Education

March 28, 2026 · 11 min read

By Barrett Glasauer, Founder & CEO

How to Buy a Small Business

Buying a small business is one of the fastest ways to build wealth, but most first-time buyers spend months searching without a clear process. This guide is built from hundreds of real buyer-seller conversations we've facilitated on Rejigg. The patterns are clear: buyers who follow a structured approach close deals. Buyers who wing it burn out.

Here's what actually works, step by step.

Define Your Acquisition Criteria First

The single most important thing you can do before searching is get clear on what you're looking for. Successful acquirers on our platform share a common trait: they know their criteria cold before they send their first introduction.

Start with four questions:

  • What size? Define your range by annual revenue or SDE (seller's discretionary earnings, meaning the total financial benefit to the owner). A $500K SDE business in the $1M-$2M range is a very different buy than a $2M EBITDA business at $6M-$8M.
  • What industry? You don't need industry experience to succeed, but you need a reason. Some of the best acquisitions we've seen come from buyers with transferable skills. A former operations leader at a tech company buying a plumbing business, for example, because they know how to build systems.
  • What geography? Are you willing to relocate? Will you run it remotely? Many service businesses require a local owner, and that's worth knowing before you fall in love with a listing three states away.
  • How will you finance it? Your budget determines your search. An SBA loan lets you buy a $2M business with roughly $200K down. Cash buyers move faster. Knowing your financing path early keeps you from wasting time on businesses you can't afford.

Write this down. Put it in a document. We've seen buyers search for 12+ months because they keep shifting criteria every time a shiny new listing shows up.

Where to Find Businesses for Sale

Most first-time buyers start on the major listing sites and stop there. That's a fine place to begin, but the best deals often come through less obvious channels.

Online marketplaces like Rejigg, BizBuySell, and others aggregate listings from sellers across the country. On Rejigg's marketplace, sellers list directly (no broker middleman), so you're seeing the actual owner's description of their business, not a broker's polished pitch.

Off-market deals are businesses that aren't publicly listed. Their owners might be open to selling but haven't taken the step of listing. These deals tend to have less competition, which means better pricing for you. Industry conferences, trade associations, and local business groups are all legitimate sourcing channels.

Brokers represent sellers and typically charge 5-10% of the sale price. You can read more about what brokers charge and whether you need one. On Rejigg, sellers list for free and connect with buyers directly, which removes that cost from the equation entirely.

Your network matters more than you think. Tell people you're looking. Accountants, attorneys, and financial advisors who serve small businesses often know who's thinking about an exit before anyone else does.

How to Evaluate a Business Quickly

You can't do deep diligence on every business you find. You need a fast filter to separate the real opportunities from the time wasters.

Here's what experienced buyers check in the first 15 minutes:

Financial snapshot. Look at three years of revenue and profit trends.
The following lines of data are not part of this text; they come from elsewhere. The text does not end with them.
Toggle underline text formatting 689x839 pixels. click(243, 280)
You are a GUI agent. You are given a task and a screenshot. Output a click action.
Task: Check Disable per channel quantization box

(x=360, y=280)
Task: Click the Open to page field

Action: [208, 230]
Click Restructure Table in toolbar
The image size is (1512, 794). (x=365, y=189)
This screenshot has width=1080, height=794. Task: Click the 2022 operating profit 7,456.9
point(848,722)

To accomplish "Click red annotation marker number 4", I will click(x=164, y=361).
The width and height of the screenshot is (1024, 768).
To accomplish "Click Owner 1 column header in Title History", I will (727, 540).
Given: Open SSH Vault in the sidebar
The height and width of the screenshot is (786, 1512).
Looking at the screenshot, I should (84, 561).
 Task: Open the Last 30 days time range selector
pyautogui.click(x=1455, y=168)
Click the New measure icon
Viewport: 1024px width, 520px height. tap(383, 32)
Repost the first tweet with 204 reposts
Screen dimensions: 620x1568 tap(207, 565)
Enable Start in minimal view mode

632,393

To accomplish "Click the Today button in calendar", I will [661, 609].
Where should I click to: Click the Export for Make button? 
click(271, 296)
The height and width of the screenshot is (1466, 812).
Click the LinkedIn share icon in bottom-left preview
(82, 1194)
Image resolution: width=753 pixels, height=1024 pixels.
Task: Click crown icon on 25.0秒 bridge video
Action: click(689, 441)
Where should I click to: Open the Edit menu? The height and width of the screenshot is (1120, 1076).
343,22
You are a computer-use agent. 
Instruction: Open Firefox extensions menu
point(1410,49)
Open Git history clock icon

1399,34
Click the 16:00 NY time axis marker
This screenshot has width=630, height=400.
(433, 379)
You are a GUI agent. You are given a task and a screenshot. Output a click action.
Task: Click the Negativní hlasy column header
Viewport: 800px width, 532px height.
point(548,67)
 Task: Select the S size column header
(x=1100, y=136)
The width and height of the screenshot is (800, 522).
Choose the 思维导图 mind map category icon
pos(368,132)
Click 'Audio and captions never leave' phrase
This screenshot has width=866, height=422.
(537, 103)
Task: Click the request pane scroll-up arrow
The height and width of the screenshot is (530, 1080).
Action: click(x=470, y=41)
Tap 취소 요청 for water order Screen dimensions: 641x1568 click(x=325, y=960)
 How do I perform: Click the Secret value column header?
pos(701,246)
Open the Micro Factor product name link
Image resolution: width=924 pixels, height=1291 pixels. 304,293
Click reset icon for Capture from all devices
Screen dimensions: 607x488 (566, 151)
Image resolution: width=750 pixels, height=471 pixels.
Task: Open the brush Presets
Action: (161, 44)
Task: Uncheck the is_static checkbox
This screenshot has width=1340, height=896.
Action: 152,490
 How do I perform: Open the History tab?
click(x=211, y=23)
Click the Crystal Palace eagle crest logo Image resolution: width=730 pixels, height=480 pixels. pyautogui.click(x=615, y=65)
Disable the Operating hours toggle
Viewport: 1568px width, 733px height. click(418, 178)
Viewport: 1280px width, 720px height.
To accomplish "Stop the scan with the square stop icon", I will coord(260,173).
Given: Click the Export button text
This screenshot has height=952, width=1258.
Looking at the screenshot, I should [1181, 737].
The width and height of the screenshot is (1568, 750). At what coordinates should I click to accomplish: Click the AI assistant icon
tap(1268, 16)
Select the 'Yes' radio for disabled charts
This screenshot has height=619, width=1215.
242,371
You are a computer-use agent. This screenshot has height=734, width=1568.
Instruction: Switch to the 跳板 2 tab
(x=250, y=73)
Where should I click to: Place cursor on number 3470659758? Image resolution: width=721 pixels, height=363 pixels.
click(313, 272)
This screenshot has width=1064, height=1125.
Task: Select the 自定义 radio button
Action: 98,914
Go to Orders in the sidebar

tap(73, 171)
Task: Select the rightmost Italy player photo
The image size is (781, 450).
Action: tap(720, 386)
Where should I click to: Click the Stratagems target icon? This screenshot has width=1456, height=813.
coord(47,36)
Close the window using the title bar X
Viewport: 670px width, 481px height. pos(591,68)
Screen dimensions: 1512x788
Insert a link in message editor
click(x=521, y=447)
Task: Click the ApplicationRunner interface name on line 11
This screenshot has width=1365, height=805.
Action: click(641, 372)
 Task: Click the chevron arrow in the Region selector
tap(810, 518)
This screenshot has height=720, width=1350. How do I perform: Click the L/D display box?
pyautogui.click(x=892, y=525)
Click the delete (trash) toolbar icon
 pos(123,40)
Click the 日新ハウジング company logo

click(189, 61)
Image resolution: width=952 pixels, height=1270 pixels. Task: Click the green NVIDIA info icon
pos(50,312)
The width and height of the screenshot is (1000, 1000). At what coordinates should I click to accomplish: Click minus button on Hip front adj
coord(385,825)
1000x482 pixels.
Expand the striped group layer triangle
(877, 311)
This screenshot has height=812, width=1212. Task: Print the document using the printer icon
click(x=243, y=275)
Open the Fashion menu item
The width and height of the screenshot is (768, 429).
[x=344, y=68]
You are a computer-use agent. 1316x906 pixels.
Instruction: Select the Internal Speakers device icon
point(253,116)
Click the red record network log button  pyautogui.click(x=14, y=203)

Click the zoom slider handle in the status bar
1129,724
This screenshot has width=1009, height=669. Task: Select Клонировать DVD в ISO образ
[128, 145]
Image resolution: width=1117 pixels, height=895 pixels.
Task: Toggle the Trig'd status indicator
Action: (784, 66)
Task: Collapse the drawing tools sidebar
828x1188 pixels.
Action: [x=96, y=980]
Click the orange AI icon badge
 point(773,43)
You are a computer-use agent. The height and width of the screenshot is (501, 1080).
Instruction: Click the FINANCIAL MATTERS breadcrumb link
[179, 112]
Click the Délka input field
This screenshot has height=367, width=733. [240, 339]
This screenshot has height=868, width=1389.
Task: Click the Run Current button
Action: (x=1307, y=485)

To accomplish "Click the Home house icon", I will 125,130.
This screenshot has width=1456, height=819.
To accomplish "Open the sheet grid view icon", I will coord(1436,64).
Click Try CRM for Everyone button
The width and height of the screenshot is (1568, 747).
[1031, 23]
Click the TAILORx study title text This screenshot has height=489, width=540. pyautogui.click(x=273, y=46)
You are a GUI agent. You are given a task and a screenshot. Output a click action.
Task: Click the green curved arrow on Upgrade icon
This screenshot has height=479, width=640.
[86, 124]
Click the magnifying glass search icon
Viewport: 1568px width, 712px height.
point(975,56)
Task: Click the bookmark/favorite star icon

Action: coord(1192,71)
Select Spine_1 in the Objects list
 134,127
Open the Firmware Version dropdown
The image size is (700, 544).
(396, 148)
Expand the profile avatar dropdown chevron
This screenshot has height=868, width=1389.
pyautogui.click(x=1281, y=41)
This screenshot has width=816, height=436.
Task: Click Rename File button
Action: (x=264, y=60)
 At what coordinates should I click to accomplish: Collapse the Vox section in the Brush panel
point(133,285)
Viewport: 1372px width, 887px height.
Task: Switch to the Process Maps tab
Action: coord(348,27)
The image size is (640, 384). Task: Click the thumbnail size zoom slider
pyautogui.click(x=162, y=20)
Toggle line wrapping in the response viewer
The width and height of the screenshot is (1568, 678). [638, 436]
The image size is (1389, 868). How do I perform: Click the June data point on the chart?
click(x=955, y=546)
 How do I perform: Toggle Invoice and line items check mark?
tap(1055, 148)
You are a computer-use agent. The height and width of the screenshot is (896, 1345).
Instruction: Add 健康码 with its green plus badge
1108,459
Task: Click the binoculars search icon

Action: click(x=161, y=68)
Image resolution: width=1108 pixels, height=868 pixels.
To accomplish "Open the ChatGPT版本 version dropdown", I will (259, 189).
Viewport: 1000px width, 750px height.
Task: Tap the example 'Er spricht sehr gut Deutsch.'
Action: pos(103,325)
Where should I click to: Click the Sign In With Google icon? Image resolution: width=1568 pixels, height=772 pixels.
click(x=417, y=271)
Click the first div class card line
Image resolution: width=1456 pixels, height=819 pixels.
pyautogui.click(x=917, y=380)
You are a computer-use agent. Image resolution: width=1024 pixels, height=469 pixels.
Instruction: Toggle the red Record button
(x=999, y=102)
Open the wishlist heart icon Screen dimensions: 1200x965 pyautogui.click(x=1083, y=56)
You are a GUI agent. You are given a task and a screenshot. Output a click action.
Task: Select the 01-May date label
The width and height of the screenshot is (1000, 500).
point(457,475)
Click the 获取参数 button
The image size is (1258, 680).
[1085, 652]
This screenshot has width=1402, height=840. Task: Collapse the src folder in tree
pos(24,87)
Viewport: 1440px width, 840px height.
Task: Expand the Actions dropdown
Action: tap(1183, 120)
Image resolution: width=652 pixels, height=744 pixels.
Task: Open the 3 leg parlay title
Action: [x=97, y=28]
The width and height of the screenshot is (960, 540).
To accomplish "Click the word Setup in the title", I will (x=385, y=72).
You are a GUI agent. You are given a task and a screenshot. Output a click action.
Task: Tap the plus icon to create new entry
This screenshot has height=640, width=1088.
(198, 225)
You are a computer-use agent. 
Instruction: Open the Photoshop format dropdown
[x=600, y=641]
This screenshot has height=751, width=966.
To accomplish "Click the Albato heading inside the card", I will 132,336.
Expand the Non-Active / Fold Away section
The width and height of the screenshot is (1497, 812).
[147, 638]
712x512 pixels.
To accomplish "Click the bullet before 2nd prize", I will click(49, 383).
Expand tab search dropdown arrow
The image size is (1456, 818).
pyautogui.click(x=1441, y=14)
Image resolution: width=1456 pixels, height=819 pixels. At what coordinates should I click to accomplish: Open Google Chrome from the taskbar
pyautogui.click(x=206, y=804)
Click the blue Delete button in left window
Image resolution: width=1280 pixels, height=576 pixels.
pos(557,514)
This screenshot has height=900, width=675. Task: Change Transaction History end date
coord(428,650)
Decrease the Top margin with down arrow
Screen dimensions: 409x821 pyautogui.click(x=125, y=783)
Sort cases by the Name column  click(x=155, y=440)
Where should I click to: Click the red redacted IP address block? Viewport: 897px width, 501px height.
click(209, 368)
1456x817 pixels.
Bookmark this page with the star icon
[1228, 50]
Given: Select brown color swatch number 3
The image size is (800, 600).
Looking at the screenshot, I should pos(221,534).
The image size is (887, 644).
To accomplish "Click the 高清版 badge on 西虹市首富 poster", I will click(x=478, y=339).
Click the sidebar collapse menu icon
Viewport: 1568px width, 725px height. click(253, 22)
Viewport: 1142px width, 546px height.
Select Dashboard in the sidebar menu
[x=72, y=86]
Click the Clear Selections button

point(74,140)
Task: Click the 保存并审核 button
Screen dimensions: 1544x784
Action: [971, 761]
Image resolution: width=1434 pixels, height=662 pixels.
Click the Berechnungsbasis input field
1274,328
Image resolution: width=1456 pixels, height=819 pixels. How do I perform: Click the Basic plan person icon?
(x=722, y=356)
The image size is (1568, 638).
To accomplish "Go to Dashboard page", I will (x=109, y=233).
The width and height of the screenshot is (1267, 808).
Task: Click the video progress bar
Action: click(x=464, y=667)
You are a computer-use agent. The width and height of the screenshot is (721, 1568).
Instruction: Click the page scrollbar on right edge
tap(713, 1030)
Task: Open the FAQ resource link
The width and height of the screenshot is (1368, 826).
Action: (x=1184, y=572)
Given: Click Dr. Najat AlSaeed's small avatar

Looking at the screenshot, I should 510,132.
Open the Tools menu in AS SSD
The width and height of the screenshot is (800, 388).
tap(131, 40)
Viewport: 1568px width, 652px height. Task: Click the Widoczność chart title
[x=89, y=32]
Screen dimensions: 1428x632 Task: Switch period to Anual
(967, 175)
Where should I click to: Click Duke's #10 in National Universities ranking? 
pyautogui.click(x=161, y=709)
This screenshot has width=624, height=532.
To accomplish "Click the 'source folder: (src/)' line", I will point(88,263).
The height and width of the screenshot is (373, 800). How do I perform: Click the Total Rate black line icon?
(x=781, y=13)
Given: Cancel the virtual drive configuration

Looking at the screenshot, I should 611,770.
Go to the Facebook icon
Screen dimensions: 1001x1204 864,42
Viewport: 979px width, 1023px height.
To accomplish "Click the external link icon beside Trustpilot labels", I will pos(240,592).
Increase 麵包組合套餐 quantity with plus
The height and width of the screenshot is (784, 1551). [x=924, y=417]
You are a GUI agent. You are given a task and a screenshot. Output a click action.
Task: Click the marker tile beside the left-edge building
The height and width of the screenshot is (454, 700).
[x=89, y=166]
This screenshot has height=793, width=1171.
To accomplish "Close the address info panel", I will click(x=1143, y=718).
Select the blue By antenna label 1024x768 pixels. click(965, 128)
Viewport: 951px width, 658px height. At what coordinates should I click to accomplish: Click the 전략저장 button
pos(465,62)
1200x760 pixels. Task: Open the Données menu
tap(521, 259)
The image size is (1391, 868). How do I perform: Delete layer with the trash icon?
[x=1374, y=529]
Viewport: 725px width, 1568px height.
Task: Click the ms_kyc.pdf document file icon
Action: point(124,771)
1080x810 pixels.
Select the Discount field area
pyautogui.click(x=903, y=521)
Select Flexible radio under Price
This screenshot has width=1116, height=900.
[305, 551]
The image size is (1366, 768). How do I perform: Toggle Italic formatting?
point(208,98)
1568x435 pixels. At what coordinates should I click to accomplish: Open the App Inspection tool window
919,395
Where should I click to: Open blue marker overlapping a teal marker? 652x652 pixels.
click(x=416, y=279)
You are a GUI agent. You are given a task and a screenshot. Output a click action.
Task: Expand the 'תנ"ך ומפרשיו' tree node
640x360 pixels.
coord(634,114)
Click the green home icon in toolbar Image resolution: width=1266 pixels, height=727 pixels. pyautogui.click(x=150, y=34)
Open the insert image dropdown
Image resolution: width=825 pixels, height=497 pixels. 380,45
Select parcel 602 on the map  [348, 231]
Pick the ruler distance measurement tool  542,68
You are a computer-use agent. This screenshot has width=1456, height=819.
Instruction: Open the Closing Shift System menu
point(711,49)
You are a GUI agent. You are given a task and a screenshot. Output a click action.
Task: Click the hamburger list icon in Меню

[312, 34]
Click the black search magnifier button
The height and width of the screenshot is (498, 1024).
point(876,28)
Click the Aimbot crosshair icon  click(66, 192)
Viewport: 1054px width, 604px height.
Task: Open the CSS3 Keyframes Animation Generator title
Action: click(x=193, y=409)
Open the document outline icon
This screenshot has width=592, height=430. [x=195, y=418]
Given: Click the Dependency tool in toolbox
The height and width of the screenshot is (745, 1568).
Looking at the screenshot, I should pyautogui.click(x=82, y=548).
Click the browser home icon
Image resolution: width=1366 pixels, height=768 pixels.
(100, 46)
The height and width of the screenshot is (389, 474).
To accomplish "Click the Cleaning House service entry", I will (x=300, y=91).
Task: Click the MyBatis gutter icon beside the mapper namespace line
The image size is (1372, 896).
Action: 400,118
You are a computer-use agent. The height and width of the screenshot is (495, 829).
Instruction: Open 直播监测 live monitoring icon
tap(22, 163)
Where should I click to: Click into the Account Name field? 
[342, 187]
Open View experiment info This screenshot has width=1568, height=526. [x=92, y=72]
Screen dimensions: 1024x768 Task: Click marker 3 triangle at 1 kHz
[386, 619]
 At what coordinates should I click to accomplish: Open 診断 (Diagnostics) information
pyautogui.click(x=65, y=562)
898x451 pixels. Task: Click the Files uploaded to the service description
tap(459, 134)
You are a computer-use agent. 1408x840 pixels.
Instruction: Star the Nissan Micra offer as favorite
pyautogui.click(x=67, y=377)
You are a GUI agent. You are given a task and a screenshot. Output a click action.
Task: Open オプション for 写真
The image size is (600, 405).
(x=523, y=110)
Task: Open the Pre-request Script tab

Is revenue growing, flat, or declining? A flat business at $1.5M revenue with consistent 20% margins is a totally solid acquisition. A business showing 40% growth might be exciting, but you need to understand what's driving it and whether it continues without the owner.

Owner dependency. How involved is the owner in daily operations? If the owner IS the business (all the customer relationships, all the sales, all the key decisions), that's a harder transition. Businesses with a manager or small leadership team in place trade at higher multiples for good reason.

Customer concentration. If one customer accounts for more than 25% of revenue, that's worth understanding. It could be fine (a long-term government contract, for example), or it could mean one phone call tanks the business. Learn more about what buyers actually care about when evaluating businesses.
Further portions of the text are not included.